第5章 Dimbula/森鴎外
もう何もかもが失敗だった。
失敗は、今に始まったことではなく、森に対して恋慕の感情を抱いたところからそもそも間違っていた。
彼がさっき言葉を連ねていたように、手を繋ぎ、抱きしめ合い、キスをし、ベッドの上で愛情表現をしてきた。
その回数を重ねる度に、魅月は息苦しいような胸の痛みに苛まれ、理性と本能の狭間で宙ぶらりんだった。

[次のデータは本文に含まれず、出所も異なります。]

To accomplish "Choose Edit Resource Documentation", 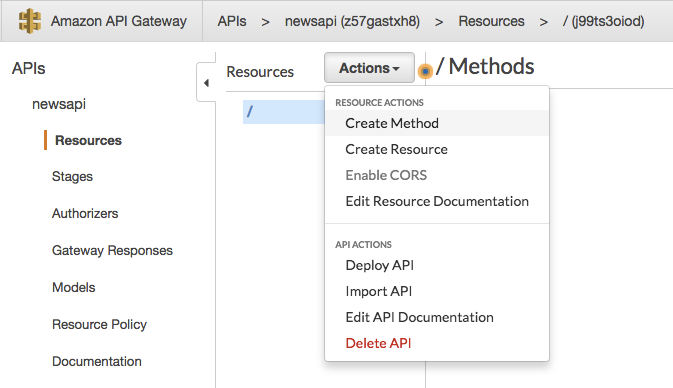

そして今、このような状況下で、今自分か何をできるかと考えても無駄であることは明白だった。
私は既に、彼の手中にあったのだ。
心も体も、すべてにおいて。
彼に魅入られた以上、どうすることも出来ない。
欲に任せるのみだった。
彼に拳銃を向けるなんて、本当はそんなことしたくなかった。
魅月は、雇われていた組織からの生活資金援助を理由に、そこの長の命令に従っていた。
ポートマフィア首領の暗殺が大きな任務であったが、失敗した上に彼に恋愛感情を抱いてしまった。
もう帰る場所はない。
帰還し、拷問の末殺されるか、今ここで愛する人に殺されるかの二択を迫られた。
あぁ願わくば後者がいいなと考えてしまう。
このままどんな風に殺されるのだろう。
異能か、刃物、銃殺…
「あぁ、そうだ。君のいた組織、昨日壊滅したよ」
明日の天気の話でもするかのような口ぶりで、森は言った。
その言葉を理解するのに、少しばかり時間がかかったが、「え、」と声を出す前に視界が滲んで目頭が締め付けられるような感覚があった。
あぁ、私今涙を流している。
そう自覚した途端、とめどなく溢れてきた。
「こんな状態で涙を流すなんて、君はどこまで罪深いんだろう…」
はぁ、とため息をつく森に、魅月は涙でぐちゃぐちゃになった顔をなるべく背けた。
「ごめんなさい…本当に、ごめんなさい」
銃を向けたことへの謝罪か、「罪深い」という言葉への謝罪か、どちらとも取れるが、森は今酷い優越感に浸っていた。
さて、この後どうしたものかと考えながらも、震えている魅月の唇がちらりと目に入る。
体の奥底から炎が沸きあがるような強い感情に押され、森の唇は魅月の唇を捕らえた。
噛みつかれるような、咀嚼されるようなその行為に、魅月は呼吸するのが精一杯だった。
ディンブラの味を、彼女は一生忘れないだろう。